> _What you should do_
Copy out everything from the first of the lines below down to the line containing "Looking at the screenshot, I should 314,130.", with both ends included.

> _Word and item position data_
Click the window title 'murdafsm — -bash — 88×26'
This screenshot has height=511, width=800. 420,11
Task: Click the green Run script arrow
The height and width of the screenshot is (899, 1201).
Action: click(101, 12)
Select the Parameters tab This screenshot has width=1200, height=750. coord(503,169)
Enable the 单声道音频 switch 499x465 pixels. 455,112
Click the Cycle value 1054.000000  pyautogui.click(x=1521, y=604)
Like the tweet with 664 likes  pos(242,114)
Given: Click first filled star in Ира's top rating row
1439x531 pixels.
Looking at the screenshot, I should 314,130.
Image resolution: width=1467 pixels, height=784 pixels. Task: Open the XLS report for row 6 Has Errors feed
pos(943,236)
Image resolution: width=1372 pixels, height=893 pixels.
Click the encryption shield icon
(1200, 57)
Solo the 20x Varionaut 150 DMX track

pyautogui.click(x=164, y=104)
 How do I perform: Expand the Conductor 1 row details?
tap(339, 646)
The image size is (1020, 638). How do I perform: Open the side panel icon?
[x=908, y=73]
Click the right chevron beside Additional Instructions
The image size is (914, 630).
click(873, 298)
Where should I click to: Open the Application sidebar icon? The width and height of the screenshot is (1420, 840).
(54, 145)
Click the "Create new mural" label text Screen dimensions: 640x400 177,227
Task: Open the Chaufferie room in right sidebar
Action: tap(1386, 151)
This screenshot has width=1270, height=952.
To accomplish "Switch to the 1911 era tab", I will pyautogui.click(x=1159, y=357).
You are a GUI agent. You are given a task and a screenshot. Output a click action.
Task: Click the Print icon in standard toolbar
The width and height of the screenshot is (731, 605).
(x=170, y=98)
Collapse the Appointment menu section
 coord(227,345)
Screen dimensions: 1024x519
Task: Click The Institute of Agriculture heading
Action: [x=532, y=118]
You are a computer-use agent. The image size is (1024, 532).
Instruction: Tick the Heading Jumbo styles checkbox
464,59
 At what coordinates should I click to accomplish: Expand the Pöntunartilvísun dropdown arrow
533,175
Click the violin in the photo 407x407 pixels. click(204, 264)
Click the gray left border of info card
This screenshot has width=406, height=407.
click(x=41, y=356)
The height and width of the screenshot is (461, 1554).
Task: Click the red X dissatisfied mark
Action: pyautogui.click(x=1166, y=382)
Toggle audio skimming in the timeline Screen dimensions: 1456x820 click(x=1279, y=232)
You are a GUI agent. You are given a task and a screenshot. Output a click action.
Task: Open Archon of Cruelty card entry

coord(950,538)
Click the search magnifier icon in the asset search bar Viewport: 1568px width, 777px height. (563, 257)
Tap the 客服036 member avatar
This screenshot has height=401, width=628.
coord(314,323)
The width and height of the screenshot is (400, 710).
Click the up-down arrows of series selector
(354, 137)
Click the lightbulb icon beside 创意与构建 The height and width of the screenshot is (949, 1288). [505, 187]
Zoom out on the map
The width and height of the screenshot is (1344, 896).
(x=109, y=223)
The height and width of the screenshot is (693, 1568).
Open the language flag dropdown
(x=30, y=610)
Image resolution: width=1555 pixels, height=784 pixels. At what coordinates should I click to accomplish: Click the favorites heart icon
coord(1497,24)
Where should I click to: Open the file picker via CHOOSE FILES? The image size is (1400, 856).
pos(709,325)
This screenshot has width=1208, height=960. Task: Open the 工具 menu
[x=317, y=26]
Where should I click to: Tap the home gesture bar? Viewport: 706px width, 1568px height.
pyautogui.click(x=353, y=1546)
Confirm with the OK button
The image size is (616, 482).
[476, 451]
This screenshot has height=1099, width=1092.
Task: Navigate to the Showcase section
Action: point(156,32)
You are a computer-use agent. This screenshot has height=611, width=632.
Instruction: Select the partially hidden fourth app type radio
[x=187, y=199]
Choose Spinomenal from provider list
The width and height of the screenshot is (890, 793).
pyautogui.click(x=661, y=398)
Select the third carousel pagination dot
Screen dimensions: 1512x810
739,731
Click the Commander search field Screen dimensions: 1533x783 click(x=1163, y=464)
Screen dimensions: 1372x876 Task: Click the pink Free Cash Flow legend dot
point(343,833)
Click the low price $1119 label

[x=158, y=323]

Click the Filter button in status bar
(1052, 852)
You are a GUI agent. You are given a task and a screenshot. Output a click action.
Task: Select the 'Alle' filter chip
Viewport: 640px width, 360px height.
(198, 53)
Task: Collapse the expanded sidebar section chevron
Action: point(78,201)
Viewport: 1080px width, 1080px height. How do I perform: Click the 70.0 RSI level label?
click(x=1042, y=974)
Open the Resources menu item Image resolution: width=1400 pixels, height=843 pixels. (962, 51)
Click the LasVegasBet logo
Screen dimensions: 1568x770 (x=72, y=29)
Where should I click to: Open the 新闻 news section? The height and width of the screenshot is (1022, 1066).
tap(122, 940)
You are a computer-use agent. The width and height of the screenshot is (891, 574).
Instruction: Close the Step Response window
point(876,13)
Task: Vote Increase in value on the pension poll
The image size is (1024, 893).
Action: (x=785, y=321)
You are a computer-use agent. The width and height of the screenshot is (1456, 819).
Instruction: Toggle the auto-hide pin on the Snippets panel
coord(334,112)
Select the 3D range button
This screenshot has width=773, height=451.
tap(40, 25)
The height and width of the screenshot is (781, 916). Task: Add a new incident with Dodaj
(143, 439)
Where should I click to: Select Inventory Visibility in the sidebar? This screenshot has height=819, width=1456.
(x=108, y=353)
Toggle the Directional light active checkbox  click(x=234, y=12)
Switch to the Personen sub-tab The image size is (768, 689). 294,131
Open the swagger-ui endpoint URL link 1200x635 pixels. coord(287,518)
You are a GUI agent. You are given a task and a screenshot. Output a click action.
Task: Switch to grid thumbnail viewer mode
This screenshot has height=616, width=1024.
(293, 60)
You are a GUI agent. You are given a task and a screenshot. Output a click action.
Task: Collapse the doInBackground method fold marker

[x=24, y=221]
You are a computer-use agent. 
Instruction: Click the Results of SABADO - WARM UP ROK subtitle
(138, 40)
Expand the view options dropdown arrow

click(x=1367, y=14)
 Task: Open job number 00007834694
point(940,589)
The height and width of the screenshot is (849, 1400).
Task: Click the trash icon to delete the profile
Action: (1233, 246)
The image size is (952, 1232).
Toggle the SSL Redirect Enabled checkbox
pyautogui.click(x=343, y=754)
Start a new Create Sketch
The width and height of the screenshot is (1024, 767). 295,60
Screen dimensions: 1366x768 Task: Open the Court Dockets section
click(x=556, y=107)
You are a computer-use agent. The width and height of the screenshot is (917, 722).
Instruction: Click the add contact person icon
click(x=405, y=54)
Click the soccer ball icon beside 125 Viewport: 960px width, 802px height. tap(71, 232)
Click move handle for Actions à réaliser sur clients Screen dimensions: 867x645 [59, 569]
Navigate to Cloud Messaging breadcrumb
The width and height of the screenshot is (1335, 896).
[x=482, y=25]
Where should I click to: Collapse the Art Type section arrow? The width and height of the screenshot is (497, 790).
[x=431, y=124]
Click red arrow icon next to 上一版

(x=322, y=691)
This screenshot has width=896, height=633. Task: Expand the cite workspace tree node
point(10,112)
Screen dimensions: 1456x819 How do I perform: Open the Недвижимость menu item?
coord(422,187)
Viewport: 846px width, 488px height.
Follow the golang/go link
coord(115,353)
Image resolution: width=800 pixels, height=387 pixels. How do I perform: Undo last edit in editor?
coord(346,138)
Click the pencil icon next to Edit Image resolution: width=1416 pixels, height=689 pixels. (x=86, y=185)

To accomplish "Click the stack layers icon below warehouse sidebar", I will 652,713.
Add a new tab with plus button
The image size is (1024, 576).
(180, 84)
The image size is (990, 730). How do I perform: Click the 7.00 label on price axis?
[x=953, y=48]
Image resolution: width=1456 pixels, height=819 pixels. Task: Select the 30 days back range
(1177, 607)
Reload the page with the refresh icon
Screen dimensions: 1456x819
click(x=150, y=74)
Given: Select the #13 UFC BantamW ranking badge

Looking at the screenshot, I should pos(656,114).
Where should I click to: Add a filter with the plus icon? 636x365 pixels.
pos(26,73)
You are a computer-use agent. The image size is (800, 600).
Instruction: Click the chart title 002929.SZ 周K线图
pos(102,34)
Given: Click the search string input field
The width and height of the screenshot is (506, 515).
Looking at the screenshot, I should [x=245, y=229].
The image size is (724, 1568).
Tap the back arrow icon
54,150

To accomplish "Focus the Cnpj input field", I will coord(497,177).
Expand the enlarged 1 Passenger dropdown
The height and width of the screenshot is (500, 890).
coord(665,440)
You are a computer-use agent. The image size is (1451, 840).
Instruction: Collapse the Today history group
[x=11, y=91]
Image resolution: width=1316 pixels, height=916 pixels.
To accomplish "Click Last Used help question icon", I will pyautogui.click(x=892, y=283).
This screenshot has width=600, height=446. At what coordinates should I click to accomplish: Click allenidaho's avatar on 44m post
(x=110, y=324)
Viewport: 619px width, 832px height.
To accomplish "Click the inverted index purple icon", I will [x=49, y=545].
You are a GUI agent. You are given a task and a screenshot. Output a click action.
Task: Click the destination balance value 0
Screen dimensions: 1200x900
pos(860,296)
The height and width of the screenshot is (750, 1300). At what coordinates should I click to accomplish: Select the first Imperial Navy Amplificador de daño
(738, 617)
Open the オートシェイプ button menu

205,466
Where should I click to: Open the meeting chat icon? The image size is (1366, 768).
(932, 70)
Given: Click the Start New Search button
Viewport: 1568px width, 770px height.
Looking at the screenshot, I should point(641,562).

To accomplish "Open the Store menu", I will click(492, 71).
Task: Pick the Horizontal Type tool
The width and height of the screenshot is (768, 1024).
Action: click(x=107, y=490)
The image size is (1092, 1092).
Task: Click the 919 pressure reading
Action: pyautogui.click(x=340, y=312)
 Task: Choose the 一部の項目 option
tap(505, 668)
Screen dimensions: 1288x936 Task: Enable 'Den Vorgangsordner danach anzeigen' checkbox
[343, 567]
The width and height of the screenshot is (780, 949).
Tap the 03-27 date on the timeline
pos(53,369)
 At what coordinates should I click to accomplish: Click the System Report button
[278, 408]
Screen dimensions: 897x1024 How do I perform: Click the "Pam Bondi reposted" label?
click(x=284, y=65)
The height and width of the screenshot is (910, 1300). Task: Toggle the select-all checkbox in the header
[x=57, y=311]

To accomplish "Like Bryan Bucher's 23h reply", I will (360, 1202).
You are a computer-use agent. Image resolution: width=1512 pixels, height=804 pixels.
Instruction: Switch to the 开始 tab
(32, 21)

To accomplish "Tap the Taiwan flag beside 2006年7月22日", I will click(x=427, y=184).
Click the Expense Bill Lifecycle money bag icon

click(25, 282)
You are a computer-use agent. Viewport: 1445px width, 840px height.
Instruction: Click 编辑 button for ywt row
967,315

> _Result for this task_
Click the window title 'murdafsm — -bash — 88×26'
This screenshot has height=511, width=800. 420,11
Task: Click the green Run script arrow
The height and width of the screenshot is (899, 1201).
Action: click(101, 12)
Select the Parameters tab This screenshot has width=1200, height=750. coord(503,169)
Enable the 单声道音频 switch 499x465 pixels. 455,112
Click the Cycle value 1054.000000  pyautogui.click(x=1521, y=604)
Like the tweet with 664 likes  pos(242,114)
Given: Click first filled star in Ира's top rating row
1439x531 pixels.
Looking at the screenshot, I should 314,130.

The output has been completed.